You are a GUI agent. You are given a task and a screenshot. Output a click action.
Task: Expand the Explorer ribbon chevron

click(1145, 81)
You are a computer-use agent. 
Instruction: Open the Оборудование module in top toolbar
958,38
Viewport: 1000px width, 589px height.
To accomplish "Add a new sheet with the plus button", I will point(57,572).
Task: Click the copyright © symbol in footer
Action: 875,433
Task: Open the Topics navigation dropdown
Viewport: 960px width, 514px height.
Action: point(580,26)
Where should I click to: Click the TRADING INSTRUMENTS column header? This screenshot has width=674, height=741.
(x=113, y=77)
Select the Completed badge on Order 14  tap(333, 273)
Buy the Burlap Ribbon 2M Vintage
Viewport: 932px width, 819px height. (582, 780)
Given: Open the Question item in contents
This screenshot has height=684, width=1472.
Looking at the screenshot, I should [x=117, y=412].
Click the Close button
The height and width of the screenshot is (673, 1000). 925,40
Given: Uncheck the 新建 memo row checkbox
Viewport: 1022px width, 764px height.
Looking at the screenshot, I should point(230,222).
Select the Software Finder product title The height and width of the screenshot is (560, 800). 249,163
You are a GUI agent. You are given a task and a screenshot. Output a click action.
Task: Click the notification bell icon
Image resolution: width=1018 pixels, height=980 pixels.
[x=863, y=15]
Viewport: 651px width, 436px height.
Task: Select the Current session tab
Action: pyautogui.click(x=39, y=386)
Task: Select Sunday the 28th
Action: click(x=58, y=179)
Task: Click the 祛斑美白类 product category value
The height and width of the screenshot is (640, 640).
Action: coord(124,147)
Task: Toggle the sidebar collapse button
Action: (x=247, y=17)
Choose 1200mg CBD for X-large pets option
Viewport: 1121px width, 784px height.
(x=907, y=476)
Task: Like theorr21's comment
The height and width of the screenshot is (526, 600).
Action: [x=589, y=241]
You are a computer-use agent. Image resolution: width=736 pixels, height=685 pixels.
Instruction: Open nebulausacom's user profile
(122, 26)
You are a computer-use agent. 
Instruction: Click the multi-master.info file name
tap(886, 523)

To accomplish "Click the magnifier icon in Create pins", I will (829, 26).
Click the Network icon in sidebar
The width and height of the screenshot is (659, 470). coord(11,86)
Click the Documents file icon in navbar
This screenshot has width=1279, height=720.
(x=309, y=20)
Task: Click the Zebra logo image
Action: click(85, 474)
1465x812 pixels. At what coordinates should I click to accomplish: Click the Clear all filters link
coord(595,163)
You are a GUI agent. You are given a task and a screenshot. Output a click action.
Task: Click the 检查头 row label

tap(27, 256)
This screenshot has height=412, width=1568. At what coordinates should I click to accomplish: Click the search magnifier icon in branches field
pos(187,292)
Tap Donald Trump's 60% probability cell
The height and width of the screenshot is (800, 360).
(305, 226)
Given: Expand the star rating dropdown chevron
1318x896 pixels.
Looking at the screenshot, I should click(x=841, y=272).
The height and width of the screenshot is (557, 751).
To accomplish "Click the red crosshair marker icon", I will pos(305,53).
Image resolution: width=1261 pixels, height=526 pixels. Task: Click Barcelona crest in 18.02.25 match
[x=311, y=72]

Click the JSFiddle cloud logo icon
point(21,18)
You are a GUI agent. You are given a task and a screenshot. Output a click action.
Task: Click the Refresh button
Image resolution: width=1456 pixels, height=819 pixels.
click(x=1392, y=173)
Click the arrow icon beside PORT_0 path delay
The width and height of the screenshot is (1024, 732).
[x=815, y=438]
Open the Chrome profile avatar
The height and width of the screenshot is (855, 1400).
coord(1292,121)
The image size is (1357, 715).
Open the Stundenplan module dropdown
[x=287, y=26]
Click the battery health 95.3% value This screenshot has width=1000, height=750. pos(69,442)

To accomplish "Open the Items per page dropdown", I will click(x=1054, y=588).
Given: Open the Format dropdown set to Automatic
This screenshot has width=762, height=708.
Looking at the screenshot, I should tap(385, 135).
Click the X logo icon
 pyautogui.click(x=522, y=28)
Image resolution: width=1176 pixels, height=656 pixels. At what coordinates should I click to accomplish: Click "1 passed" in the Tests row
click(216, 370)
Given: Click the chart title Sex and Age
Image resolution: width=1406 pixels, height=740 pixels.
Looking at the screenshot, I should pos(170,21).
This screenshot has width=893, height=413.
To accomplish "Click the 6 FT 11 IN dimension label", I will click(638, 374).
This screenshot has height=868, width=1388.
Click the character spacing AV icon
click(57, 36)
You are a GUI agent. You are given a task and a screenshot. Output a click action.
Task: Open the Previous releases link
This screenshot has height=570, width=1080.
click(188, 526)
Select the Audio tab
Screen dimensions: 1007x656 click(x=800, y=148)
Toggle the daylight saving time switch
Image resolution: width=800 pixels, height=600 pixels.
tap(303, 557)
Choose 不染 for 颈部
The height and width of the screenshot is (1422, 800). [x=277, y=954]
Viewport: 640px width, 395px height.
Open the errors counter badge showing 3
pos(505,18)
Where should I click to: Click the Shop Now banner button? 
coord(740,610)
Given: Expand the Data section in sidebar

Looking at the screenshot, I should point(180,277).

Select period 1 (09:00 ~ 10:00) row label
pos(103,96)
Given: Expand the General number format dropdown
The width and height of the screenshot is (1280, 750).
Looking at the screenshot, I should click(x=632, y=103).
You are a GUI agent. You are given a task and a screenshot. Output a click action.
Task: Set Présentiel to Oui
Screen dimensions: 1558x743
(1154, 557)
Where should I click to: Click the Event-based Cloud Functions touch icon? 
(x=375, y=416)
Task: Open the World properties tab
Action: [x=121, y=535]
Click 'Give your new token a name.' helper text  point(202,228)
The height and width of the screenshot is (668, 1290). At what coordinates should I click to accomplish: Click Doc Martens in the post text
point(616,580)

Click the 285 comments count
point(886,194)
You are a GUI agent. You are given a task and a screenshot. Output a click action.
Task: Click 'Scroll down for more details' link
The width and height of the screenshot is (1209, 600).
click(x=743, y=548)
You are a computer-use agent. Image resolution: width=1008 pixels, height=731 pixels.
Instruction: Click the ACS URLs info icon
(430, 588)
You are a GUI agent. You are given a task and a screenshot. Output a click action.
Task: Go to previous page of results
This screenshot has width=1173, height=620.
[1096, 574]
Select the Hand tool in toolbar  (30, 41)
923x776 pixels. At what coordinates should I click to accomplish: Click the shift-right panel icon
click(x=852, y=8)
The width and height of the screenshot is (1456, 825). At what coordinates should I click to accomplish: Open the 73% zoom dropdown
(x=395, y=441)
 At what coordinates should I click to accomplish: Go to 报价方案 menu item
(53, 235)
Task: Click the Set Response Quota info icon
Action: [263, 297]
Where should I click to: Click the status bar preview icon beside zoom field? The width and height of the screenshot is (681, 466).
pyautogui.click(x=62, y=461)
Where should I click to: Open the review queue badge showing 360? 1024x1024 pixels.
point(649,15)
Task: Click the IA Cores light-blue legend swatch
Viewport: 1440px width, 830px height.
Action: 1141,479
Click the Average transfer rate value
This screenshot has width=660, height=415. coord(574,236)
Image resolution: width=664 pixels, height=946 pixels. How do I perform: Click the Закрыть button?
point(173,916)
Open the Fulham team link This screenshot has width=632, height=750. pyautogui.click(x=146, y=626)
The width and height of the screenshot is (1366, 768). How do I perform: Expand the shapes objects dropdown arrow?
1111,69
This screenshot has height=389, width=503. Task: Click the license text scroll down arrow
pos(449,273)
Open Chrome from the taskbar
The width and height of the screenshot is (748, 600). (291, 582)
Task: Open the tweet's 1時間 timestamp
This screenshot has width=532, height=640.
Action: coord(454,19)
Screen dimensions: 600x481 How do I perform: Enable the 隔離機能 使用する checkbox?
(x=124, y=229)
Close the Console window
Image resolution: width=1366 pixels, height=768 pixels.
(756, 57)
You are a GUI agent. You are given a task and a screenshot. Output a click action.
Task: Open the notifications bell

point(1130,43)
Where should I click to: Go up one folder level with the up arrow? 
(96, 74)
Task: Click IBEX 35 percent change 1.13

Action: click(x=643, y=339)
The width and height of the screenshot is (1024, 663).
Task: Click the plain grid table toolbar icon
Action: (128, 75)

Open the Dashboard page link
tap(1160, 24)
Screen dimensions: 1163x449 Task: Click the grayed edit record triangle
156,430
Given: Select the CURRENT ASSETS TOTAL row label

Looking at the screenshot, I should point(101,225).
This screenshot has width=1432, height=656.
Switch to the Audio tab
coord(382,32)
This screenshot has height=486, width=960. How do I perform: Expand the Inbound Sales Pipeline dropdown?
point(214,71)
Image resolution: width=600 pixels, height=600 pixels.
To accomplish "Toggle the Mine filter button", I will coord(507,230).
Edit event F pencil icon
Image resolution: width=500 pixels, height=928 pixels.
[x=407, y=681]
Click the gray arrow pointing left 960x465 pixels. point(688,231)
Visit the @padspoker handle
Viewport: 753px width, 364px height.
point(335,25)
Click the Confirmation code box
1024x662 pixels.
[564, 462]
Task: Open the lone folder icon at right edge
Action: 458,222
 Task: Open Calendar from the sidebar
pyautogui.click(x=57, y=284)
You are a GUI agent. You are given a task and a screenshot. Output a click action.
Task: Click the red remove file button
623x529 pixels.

ABOUT THIS EXERCISE —
For each line of the material that contains "title", return a copy.

WRITTEN ANSWER —
Select the Software Finder product title The height and width of the screenshot is (560, 800). 249,163
Given: Click the chart title Sex and Age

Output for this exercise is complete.